How fast before your insulin kicks in?

You might want to get the book Using Insulin by John Walsh, Stephanie. It explains so many of the little details that many doctors either don't know or don't have the time to go over (like ISF)

Your doctor may give you a number or a formula, but really the only way to figure out your ISF is by trial and error since we are all different. When it's moderately high, take one unit of insulin and see how far it brings your blood sugar down in three hours. Do this regularly and write down the results, starting conservative and raising or lowering the number as indicated. Also it may be different for different times of day; mine for example is 30 during the day but 60 at night. (One unit drops me 30 points during the day but 60 points at night).

Well, 21.2 mmol/l translates to 378 mg/dl. In Germany we have the rule to have no sports above 250 mg/dl. For these high numbers you will inject massive amounts of insulin. To combine this with additional physical activity can lead to severe lows. The high glucose can be the sign of having a huge deficit in insulin coverage. In this case the body might have already changed its energy source from carbs to fatty deposits. As a result high levels of ketones from burning the fat might be flooding your blood stream. With ketones it can be really dangerous to get physically more active (risk of DKA). In this situation you will need much more insulin because the insulin sensitivity will be greately reduced. You also need to drink more to flush the ketones out of your system. Another point is that some physical activities might trigger the muscles to release their glucagon stores. This can further increase the blood glucose. In this situation one variable - the insulin - will be enough to control. Inject, test often, drink and bring it down safely.

I do not exercise strenuoulsy over 250. I do what Holger suggests: Drink a lot of water, inject with Apidra once, then closely, for 3 hours;Monitor the blood glucose. I may have to do a correction through the pump about 3 hours later to get it to the 100 -120 range I like in order to eat a meal or snack. I will exercise and correct if under 230 or so, but not strenuously Just light house work or a brief stroll around the block.

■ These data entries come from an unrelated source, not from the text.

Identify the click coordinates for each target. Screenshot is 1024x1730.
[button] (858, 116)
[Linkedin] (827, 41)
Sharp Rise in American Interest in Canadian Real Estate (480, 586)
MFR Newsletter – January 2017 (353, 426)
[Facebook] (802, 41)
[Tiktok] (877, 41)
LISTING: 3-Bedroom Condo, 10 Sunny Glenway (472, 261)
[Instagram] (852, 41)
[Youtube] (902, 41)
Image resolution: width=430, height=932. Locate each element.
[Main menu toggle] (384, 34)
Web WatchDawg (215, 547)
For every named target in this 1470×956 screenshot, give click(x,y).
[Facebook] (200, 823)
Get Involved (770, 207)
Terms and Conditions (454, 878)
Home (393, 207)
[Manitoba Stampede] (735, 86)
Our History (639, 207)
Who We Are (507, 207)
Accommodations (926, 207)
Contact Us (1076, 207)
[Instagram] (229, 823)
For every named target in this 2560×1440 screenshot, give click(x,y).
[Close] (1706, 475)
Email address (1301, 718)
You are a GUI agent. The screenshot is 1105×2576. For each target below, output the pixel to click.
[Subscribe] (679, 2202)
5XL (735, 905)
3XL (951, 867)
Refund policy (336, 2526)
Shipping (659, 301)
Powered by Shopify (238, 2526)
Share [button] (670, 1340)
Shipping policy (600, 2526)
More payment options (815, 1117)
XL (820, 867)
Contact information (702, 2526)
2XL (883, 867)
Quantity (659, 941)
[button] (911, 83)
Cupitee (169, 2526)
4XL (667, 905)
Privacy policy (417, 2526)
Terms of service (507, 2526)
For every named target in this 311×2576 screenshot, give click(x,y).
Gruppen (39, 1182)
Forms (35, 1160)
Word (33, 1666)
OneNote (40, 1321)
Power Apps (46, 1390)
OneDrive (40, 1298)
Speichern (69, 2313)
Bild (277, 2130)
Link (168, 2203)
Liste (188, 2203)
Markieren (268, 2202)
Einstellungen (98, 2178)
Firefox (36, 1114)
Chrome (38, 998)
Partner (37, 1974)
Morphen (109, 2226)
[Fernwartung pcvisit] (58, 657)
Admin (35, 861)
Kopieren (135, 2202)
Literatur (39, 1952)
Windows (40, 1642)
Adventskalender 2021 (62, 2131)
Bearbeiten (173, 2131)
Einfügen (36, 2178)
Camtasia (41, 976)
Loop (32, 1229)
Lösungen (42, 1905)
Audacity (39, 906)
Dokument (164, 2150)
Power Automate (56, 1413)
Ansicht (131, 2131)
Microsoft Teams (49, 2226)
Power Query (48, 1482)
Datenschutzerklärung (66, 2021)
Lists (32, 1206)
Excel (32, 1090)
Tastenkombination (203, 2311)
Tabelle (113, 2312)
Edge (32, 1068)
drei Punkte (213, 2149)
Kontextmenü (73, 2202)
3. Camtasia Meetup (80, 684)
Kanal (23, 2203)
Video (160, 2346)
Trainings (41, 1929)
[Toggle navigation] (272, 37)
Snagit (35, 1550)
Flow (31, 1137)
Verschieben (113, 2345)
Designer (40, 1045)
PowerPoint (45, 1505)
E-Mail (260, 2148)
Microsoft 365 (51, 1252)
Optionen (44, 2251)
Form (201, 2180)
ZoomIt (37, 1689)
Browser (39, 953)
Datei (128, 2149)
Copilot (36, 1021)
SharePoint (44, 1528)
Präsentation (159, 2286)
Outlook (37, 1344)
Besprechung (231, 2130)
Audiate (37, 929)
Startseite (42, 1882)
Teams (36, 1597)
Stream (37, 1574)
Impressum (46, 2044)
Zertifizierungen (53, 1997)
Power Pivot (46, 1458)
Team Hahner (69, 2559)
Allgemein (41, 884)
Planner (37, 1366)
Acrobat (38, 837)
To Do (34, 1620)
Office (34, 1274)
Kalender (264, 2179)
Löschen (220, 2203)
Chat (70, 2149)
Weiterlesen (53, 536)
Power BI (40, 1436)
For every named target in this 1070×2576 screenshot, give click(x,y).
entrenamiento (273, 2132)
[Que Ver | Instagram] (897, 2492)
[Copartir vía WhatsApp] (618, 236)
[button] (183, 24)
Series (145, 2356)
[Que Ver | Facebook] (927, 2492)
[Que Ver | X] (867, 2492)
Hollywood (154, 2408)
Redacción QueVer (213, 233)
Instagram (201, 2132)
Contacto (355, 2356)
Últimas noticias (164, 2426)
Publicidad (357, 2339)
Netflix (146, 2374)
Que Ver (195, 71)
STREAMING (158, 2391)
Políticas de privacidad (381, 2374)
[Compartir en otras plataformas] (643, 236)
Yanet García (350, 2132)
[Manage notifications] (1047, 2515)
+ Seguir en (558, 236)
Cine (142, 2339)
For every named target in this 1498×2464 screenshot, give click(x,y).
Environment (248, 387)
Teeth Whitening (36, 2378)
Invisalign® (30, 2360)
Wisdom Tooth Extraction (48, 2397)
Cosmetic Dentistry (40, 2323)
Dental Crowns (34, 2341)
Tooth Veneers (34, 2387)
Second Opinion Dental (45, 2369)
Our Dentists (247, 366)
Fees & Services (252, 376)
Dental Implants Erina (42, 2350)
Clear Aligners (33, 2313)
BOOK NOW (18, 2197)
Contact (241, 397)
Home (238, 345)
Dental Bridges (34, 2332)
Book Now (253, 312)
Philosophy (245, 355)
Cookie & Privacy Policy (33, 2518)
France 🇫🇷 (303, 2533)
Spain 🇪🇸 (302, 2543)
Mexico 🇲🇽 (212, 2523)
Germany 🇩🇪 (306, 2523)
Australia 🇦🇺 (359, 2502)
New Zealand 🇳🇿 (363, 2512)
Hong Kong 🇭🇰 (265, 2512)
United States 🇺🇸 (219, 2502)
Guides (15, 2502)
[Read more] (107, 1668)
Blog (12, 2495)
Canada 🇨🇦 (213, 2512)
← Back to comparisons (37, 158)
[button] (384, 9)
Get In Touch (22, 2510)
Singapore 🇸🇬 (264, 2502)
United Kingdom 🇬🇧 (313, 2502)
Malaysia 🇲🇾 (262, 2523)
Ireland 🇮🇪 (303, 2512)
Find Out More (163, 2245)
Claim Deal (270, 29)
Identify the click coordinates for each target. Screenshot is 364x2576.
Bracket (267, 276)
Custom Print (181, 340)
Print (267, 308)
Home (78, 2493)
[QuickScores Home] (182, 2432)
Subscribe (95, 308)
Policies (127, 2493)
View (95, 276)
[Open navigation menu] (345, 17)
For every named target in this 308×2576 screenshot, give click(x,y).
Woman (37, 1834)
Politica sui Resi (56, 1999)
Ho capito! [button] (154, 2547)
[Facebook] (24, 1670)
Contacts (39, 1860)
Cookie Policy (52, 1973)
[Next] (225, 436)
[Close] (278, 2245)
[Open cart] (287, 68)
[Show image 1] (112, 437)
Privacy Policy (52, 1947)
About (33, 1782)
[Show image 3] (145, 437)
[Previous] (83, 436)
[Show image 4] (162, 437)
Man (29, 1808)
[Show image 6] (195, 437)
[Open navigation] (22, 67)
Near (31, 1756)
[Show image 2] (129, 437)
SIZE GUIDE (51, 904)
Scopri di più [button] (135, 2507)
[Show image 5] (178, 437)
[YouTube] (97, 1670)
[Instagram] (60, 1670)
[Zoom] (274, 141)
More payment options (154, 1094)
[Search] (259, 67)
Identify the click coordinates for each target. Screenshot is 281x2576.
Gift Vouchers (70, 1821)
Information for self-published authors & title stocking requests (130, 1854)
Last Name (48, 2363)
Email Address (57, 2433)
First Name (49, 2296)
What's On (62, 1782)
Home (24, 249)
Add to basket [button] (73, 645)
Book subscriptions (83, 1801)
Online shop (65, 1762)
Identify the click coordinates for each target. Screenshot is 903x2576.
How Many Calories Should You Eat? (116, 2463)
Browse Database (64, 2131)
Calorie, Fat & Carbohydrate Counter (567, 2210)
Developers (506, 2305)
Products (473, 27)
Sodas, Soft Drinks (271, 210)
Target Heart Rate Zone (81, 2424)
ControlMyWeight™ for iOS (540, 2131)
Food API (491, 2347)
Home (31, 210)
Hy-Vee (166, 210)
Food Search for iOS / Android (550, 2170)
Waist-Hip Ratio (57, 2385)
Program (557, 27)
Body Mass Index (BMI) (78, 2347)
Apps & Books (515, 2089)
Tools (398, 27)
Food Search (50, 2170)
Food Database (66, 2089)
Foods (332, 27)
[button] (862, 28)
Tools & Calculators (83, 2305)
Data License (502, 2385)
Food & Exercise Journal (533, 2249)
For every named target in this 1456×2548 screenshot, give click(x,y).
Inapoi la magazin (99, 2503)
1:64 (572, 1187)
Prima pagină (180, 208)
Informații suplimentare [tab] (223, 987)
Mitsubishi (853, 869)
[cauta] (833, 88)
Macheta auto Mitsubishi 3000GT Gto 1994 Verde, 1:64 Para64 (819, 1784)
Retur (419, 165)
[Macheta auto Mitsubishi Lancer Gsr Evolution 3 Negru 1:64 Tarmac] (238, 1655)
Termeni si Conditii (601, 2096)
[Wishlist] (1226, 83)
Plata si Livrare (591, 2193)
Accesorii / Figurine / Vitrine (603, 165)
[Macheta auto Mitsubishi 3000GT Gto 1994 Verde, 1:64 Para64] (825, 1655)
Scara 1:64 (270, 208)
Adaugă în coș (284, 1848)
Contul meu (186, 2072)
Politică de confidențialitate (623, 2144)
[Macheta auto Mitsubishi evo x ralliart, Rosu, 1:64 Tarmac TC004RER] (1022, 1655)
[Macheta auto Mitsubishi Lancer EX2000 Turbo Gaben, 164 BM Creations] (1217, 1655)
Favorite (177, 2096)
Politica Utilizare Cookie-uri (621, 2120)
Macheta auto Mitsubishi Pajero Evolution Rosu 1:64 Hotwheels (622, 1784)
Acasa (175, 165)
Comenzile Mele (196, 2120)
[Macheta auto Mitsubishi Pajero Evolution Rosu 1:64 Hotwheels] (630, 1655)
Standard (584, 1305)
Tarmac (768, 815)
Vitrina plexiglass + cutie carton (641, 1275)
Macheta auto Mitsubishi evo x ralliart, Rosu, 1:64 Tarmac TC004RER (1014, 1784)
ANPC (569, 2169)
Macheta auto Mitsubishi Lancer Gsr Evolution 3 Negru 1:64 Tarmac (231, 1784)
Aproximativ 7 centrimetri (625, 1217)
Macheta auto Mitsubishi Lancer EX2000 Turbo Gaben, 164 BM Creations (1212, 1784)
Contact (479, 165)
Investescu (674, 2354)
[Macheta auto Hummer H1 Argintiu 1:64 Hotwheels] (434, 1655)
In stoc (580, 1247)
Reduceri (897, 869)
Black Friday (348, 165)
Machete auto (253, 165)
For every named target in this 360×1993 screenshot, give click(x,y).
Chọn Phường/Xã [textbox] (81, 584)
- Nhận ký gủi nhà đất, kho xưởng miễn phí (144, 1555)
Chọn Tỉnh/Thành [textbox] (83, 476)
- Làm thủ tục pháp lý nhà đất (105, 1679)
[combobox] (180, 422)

re the correction using severe lows business, I use the "exerchart" from "Think Like a Pancreas" as the basis for the correction, taking a %age of the bolus based on duration and intensity of the exercise, usually "moderate" for me. So if I'm at 300 and the pump says say 2.5U, if I were to exercise for 30 minutes at moderate intensity, I'd take .67 of my calculated bolus and then exercise it down. I haven't ever had DKA and sort of think that is more likely to result from prolonged hyperglycemia than an "oops, maybe that was more carbs than I thought..." I also find the fact that I'm engaged in an activity that will push my BG down makes me feel good and all of that but I may be a weirdo about stuff like that. The CGM pic on my page here @ Tu is from the Chicago Marathon, pretty much starting w/ the end of night and showing the boluses during the race.

I have a pic of the "exerchart". I know it's online but haven't been able to find it.